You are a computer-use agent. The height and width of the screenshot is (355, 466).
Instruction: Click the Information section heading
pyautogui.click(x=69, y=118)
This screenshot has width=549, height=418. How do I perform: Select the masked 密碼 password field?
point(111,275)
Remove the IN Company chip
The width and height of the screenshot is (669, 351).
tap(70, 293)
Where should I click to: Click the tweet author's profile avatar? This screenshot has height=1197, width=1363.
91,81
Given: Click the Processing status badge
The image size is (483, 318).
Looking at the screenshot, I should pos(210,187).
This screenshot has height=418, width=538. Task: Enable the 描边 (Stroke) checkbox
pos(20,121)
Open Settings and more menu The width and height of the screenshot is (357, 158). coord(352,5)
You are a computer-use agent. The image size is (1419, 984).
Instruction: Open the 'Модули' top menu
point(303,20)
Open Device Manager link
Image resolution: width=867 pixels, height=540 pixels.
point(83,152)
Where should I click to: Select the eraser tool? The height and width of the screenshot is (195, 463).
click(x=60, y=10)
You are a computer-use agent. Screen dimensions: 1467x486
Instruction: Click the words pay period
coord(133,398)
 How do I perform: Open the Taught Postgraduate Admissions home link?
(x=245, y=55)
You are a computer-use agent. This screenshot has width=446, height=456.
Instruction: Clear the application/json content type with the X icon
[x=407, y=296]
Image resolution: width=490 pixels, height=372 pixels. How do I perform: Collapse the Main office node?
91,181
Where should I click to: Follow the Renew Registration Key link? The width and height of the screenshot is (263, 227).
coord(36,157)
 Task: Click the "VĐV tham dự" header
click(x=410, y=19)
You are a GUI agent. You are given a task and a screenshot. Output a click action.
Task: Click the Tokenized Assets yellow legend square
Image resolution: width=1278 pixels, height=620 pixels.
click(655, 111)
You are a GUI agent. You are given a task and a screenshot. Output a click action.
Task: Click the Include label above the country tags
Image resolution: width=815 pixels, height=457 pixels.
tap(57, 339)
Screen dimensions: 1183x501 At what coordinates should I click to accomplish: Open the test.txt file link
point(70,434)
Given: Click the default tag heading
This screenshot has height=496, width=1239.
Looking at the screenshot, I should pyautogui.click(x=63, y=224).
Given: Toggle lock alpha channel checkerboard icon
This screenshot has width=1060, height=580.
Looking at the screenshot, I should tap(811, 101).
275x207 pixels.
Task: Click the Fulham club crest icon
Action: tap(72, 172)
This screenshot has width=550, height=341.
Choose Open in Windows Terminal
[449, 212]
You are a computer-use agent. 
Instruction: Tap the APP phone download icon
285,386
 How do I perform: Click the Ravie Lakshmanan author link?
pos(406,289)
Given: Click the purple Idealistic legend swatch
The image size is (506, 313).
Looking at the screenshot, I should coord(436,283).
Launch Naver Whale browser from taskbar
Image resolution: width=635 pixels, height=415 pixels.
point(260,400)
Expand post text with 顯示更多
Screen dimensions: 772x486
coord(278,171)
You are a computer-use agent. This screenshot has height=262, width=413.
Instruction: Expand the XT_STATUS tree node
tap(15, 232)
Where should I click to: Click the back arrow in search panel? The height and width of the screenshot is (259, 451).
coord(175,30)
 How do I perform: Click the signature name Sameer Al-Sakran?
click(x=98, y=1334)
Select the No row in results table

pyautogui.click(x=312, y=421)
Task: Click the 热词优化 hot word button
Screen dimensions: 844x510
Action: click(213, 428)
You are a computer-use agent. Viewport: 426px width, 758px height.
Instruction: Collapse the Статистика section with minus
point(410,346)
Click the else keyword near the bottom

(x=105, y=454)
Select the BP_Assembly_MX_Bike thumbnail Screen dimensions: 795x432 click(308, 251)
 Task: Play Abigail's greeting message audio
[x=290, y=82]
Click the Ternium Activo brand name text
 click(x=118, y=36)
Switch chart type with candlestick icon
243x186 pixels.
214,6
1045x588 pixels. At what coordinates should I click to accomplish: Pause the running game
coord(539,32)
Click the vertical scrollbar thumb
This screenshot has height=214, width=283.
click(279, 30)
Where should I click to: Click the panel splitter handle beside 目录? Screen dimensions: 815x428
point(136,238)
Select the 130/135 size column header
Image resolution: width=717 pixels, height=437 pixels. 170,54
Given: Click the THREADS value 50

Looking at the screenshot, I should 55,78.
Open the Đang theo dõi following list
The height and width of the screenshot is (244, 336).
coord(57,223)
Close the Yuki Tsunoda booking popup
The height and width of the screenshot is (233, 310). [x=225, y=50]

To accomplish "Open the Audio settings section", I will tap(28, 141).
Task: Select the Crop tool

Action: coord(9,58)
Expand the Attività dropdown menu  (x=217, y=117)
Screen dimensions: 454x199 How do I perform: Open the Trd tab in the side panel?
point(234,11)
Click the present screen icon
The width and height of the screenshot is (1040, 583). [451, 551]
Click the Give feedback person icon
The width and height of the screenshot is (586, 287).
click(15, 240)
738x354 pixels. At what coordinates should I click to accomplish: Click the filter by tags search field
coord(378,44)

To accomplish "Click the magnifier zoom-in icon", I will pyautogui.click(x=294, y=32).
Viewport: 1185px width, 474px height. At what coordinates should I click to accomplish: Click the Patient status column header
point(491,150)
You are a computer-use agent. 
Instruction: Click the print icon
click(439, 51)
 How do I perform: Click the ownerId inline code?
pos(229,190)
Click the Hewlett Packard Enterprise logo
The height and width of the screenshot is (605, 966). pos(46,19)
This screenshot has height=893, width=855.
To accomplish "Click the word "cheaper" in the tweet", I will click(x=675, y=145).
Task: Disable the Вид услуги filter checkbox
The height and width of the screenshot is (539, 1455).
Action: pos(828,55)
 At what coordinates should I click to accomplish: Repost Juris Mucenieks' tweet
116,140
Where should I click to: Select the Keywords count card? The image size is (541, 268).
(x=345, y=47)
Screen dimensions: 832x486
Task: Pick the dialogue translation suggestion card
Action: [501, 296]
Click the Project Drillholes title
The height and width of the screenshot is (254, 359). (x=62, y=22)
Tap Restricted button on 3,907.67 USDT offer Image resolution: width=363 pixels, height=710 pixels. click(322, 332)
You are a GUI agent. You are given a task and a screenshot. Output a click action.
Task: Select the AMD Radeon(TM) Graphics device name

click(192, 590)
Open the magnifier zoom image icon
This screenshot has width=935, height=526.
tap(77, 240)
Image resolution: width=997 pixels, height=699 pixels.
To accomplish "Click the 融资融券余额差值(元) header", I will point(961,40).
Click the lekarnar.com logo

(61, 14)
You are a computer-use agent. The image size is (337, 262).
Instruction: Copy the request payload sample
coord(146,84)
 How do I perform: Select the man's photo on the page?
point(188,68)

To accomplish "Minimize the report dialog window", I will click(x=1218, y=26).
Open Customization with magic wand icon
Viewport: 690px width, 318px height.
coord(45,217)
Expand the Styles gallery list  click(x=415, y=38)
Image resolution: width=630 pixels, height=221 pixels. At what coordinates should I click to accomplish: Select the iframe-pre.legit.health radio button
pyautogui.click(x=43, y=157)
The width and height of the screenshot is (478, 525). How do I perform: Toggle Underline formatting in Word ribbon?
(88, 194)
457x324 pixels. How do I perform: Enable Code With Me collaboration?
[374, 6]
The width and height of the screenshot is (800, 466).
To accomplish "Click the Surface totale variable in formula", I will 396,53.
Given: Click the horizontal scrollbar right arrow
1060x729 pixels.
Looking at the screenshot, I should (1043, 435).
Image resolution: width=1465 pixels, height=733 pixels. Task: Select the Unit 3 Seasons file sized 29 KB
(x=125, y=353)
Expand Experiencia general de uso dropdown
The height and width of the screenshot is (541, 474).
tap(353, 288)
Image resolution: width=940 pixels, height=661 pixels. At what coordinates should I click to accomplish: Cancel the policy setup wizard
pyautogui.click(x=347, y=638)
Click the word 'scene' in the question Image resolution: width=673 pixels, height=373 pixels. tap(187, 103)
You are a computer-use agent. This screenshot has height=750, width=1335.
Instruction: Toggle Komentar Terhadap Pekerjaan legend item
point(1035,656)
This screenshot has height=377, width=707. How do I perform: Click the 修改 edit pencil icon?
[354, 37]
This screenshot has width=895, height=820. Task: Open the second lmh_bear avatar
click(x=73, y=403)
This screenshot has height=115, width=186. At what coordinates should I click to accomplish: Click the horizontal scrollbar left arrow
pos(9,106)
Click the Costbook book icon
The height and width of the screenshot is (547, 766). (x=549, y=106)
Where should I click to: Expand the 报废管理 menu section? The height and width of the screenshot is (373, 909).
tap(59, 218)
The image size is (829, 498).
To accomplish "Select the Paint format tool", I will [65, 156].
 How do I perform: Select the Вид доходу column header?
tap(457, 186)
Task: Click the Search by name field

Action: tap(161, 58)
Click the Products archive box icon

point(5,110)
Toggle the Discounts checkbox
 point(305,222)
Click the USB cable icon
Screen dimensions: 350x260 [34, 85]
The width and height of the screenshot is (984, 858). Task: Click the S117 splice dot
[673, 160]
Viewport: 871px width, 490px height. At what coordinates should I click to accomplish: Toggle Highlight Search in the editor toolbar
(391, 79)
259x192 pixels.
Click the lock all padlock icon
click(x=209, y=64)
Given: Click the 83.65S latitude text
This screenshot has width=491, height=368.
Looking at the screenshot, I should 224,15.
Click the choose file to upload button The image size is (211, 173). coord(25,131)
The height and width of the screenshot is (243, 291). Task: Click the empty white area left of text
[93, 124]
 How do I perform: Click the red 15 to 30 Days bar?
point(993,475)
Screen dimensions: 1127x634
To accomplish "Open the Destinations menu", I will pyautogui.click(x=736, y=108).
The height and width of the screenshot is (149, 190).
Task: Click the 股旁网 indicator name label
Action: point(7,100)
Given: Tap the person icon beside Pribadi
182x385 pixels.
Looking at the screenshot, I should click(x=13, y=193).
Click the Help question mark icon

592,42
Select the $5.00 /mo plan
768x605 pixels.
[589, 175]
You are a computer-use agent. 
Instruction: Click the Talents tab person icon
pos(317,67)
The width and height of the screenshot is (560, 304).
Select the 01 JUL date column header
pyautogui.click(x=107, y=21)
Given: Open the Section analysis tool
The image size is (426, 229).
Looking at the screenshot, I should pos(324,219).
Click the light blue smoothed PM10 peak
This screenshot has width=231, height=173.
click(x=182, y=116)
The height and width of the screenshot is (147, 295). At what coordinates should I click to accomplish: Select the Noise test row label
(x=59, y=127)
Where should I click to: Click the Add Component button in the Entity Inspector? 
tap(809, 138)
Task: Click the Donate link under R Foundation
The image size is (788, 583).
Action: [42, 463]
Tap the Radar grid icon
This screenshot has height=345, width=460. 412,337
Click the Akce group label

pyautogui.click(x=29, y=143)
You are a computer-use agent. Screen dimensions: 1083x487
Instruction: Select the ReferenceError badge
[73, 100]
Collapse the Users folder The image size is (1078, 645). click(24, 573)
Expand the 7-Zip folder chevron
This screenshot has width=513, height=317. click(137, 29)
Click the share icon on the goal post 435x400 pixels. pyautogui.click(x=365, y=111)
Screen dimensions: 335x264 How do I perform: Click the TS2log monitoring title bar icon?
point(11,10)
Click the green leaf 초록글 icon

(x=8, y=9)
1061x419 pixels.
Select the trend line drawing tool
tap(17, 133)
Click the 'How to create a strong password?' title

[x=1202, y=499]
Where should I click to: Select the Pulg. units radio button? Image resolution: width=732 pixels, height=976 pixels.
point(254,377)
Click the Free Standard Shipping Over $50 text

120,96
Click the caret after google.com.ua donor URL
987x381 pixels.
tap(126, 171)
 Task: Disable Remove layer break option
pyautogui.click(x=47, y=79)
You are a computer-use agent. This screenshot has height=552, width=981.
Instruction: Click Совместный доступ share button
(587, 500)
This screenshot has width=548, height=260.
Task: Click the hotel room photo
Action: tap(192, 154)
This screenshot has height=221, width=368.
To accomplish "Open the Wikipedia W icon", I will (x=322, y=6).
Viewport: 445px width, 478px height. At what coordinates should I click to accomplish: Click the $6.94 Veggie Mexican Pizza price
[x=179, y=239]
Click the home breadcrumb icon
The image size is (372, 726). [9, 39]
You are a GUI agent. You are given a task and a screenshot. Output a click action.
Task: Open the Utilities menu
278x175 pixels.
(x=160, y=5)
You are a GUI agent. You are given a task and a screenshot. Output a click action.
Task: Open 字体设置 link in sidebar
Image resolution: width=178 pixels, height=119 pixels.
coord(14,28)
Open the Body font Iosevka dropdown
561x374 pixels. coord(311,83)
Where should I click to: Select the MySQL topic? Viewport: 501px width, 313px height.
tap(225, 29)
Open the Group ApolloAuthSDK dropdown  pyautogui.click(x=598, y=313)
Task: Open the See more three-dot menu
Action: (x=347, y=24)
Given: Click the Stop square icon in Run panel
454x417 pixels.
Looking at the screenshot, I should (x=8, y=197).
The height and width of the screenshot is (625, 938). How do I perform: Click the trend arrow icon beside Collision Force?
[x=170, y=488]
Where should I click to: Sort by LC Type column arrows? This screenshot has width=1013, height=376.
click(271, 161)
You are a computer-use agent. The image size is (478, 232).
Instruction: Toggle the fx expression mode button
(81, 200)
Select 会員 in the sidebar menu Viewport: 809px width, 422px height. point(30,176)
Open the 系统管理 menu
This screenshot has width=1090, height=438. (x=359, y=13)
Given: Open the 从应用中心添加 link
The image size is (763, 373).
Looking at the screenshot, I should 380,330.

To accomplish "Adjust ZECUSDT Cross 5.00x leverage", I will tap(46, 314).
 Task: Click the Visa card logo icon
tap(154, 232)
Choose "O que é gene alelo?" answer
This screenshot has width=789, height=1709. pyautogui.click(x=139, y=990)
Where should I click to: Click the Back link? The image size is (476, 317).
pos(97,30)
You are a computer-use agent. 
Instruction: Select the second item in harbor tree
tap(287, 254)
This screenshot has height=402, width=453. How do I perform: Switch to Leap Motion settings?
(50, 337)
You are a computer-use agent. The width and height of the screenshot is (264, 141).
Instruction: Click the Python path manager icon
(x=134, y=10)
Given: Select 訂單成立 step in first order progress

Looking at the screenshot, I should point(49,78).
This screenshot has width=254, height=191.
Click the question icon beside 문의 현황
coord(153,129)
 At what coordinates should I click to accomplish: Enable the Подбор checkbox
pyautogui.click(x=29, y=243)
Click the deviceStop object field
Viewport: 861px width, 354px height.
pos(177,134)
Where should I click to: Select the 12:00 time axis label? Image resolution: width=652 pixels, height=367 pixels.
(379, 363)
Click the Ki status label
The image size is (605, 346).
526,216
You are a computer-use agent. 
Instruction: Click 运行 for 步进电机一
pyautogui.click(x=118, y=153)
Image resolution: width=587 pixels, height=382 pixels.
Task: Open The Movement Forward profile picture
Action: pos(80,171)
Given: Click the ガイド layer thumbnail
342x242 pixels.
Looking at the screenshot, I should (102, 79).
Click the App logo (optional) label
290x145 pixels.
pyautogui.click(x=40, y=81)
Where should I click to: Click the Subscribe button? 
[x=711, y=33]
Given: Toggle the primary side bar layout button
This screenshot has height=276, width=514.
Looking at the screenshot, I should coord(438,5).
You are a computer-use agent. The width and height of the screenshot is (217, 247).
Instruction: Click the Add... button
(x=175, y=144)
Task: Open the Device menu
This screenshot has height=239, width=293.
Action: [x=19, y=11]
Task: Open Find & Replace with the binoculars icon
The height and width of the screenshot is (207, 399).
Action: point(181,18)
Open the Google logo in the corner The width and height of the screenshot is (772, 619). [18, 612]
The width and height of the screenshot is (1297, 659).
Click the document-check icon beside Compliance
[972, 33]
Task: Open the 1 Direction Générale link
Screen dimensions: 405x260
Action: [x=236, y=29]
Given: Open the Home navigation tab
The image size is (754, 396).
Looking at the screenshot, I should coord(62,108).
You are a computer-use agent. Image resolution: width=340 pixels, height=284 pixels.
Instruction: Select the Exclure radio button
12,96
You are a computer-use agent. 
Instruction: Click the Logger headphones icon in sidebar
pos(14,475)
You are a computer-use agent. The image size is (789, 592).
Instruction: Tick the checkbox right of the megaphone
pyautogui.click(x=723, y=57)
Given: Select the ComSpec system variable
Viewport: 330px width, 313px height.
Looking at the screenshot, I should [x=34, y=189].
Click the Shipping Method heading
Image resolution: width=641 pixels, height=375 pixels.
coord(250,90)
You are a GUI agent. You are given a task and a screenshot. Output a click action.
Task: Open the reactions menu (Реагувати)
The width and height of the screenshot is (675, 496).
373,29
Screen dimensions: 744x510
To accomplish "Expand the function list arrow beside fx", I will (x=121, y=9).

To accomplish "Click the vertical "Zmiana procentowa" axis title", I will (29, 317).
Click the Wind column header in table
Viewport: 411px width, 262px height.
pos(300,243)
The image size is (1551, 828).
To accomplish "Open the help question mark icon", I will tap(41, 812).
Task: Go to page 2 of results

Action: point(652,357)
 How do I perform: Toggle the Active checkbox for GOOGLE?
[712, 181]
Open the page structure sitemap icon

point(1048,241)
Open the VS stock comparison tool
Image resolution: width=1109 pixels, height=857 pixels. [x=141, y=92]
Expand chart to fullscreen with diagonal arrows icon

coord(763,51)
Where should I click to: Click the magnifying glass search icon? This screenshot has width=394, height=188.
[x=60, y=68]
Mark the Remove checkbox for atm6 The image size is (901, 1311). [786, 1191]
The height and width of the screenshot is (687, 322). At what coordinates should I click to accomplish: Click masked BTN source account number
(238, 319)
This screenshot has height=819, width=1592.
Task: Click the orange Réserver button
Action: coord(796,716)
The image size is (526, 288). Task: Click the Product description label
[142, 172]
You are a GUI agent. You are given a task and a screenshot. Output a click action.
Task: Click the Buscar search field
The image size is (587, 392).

=====

» Problem description
Print only what lies in the material above starting at the line with "Image resolution: width=490" and ending at the line with "Given: Toggle lock", every line exactly as given.

» Worked solution
Image resolution: width=490 pixels, height=372 pixels. How do I perform: Collapse the Main office node?
91,181
Where should I click to: Follow the Renew Registration Key link? The width and height of the screenshot is (263, 227).
coord(36,157)
 Task: Click the "VĐV tham dự" header
click(x=410, y=19)
You are a GUI agent. You are given a task and a screenshot. Output a click action.
Task: Click the Tokenized Assets yellow legend square
Image resolution: width=1278 pixels, height=620 pixels.
click(655, 111)
You are a GUI agent. You are given a task and a screenshot. Output a click action.
Task: Click the Include label above the country tags
Image resolution: width=815 pixels, height=457 pixels.
tap(57, 339)
Screen dimensions: 1183x501 At what coordinates should I click to accomplish: Open the test.txt file link
point(70,434)
Given: Click the default tag heading
This screenshot has height=496, width=1239.
Looking at the screenshot, I should pyautogui.click(x=63, y=224).
Given: Toggle lock alpha channel checkerboard icon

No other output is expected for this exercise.